The following chart caught my eye when it appeared in the Wall Street Journal this month:
This is a laborious design; much sweat has been poured into it. It's a chart that requires the reader to spend time learning to read.
A major difficulty for any visualization of this dataset is keeping track of the two time scales. One scale, depicted horizontally, traces the dates of Fed meetings. These meetings seem to occur four times a year except in 2012. The other time scale is encoded in the colors, explained above the chart. This is the outlook by each Fed committee member of when he/she expects a rate hike to occur.
I find it challenging to understand the time scale in discrete colors. Given that time has an order, my expectation is that the colors should be ordered. Adding to this mess is the correlation between the two time scales. As time treads on, certain predictions become infeasible.

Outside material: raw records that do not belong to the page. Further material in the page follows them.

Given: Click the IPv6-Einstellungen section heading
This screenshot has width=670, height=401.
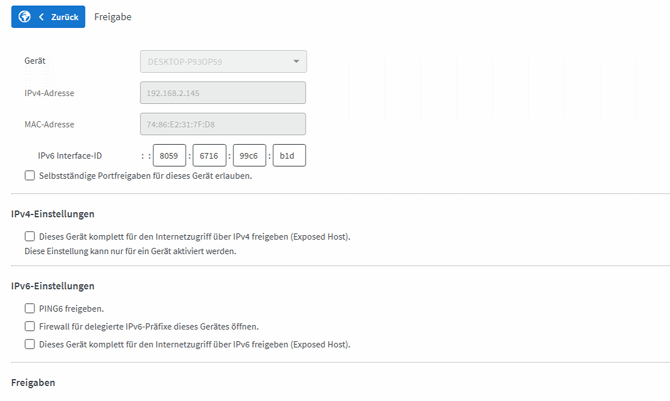Looking at the screenshot, I should 52,286.
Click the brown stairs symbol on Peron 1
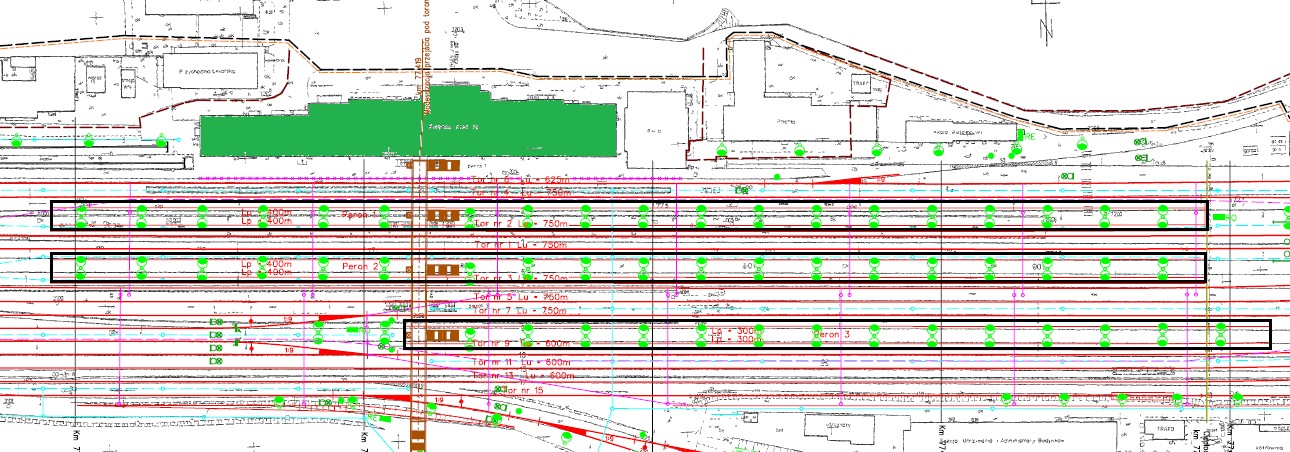 (x=442, y=215)
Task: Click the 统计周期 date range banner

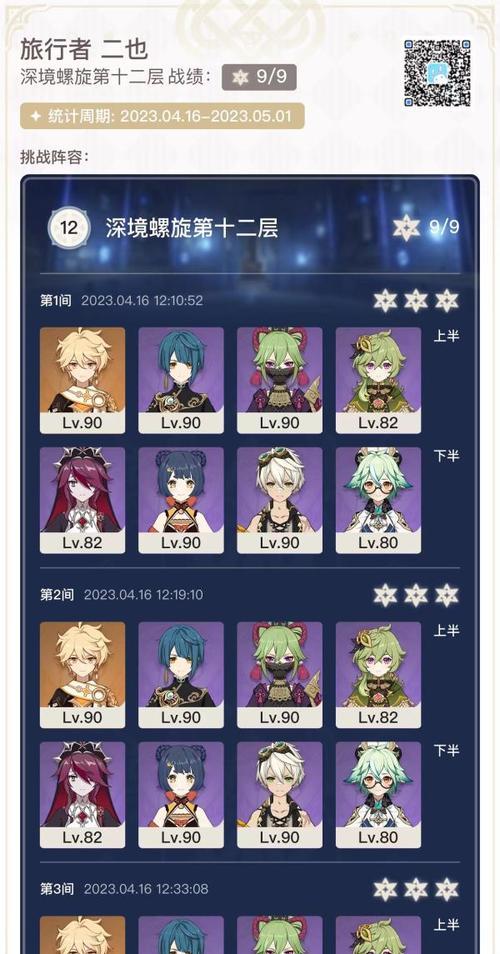Action: pyautogui.click(x=162, y=116)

Part of the problem is the unexplained vertical scale. Eventually, I realize each cell is a committee member, and there are 19 members, although two or three routinely fail to submit their outlook in any given meeting.
Contrary to expectation, I don't think one can read across a row to see how a particular member changes his/her view over time. This is because the patches of color would be less together otherwise.
After this struggle, all I wanted is some learning from this dataset. Here is what I came up with:
There is actually little of interest in the data. The most salient point is that a shift in view occurred back in September 2012 when enough members pushed back the year of rate hike that the median view moved from 2014 to 2015. Thereafter, there is a decidedly muted climb in support for the 2015 view.
This is an example in which plotting elemental data backfires. Raw data is the sanctuary of the incurious.